*** Exercise material ***

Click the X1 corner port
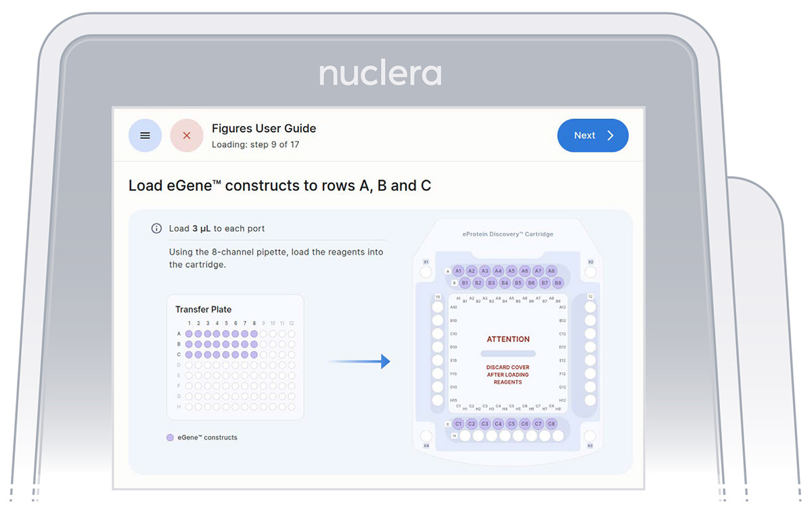812x512 pixels. [x=426, y=272]
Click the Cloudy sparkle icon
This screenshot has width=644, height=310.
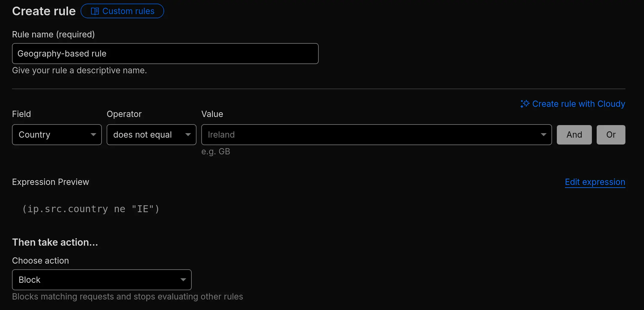click(525, 104)
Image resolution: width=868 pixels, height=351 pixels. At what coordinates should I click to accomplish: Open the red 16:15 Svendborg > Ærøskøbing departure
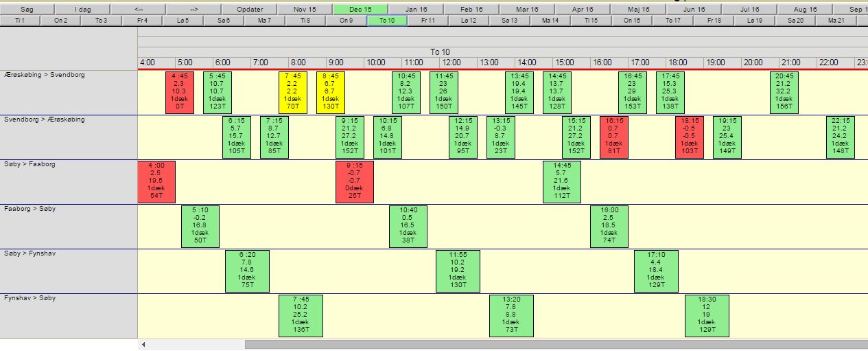point(614,137)
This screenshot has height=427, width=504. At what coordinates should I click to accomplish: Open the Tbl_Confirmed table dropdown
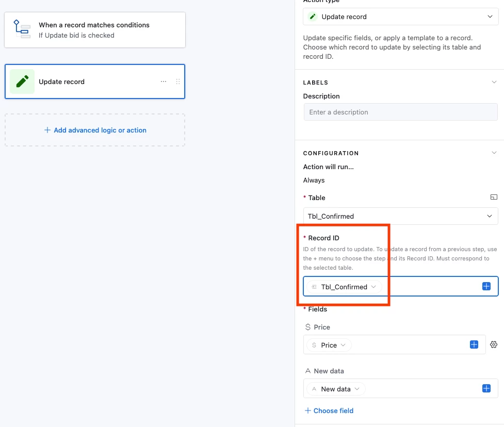[x=400, y=216]
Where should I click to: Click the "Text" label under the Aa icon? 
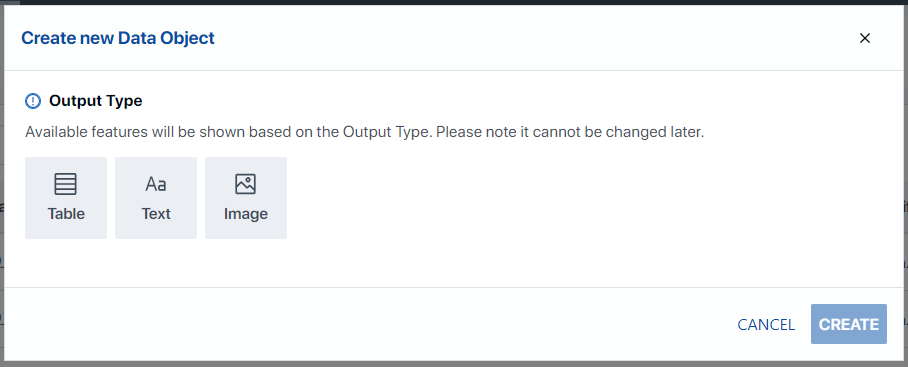tap(156, 214)
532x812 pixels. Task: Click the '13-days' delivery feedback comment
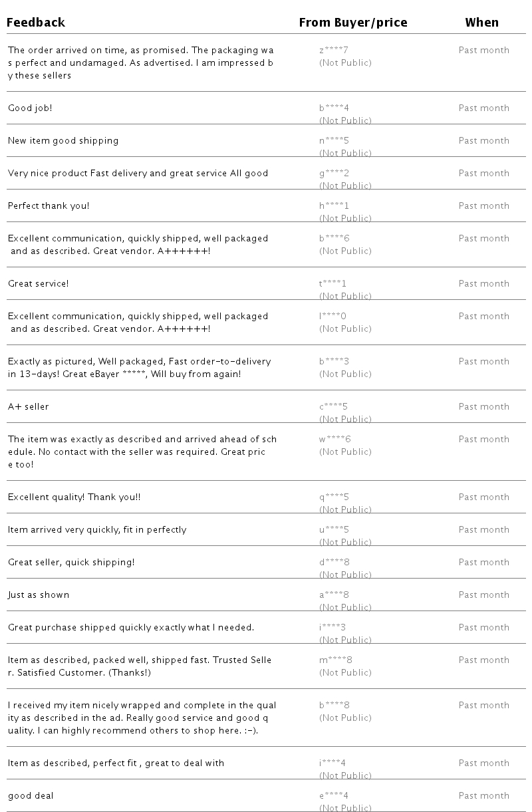[x=139, y=368]
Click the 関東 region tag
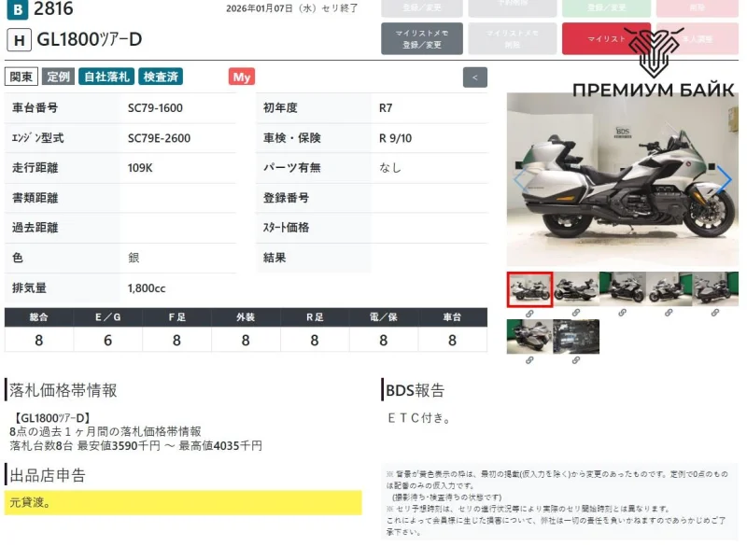This screenshot has height=560, width=747. point(22,77)
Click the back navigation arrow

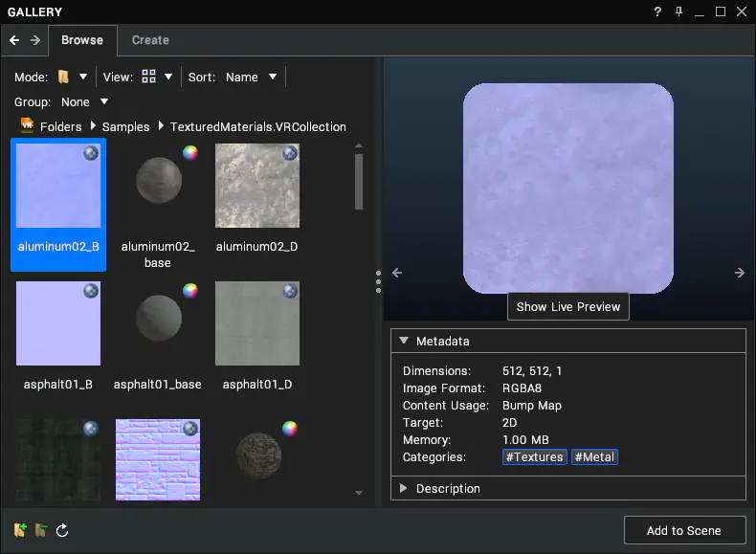click(14, 40)
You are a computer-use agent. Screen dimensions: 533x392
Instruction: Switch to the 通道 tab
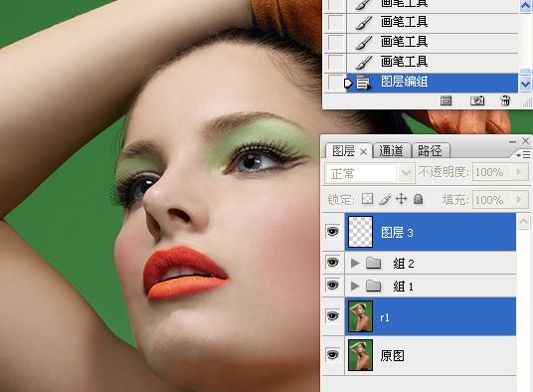[391, 150]
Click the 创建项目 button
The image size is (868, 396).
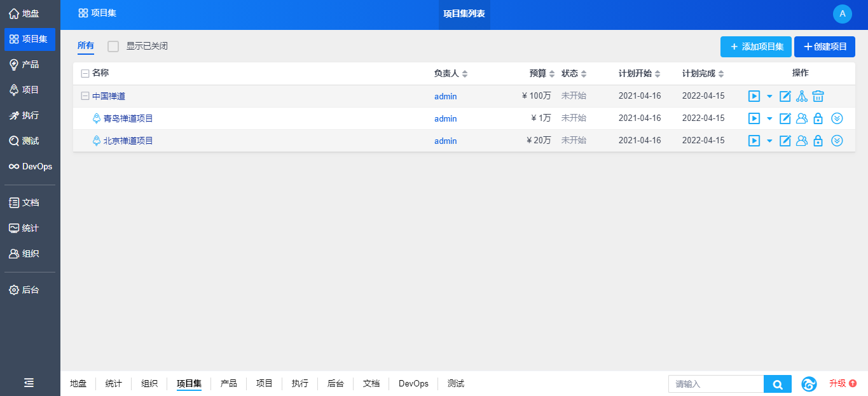824,46
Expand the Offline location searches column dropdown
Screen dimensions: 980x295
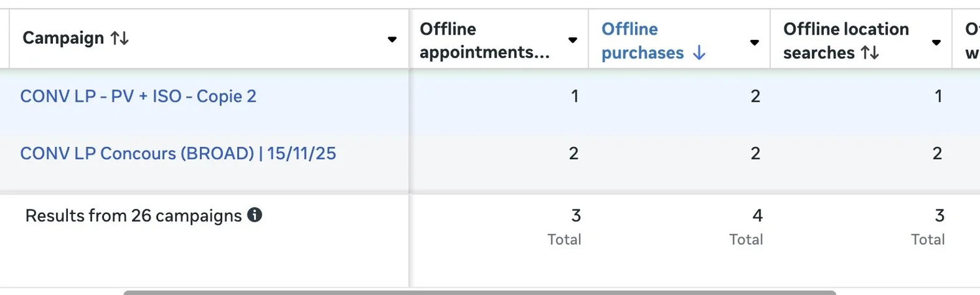pos(936,42)
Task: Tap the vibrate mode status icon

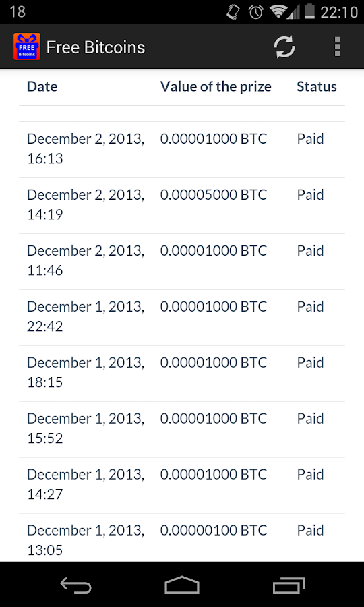Action: [x=233, y=12]
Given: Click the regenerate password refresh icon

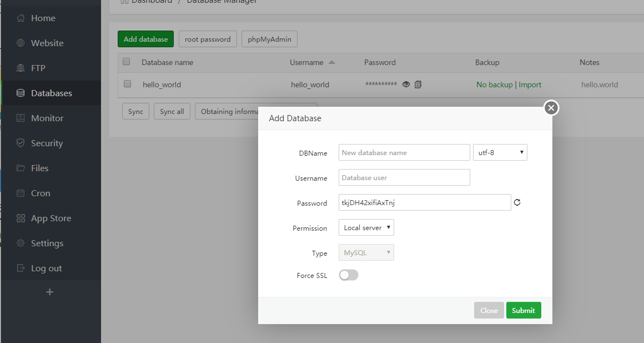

*** End of Exercise material ***

_Your objective:_
Copy only this, please: the line with "Instruction: Switch to the 通道 tab" and every line after it through the end of the data, with no pictures.

_Result of this exercise:_
Instruction: Switch to the 通道 tab
[391, 150]
Click the 创建项目 button
The image size is (868, 396).
824,46
Expand the Offline location searches column dropdown
Screen dimensions: 980x295
pos(936,42)
Task: Tap the vibrate mode status icon

Action: [x=233, y=12]
Given: Click the regenerate password refresh icon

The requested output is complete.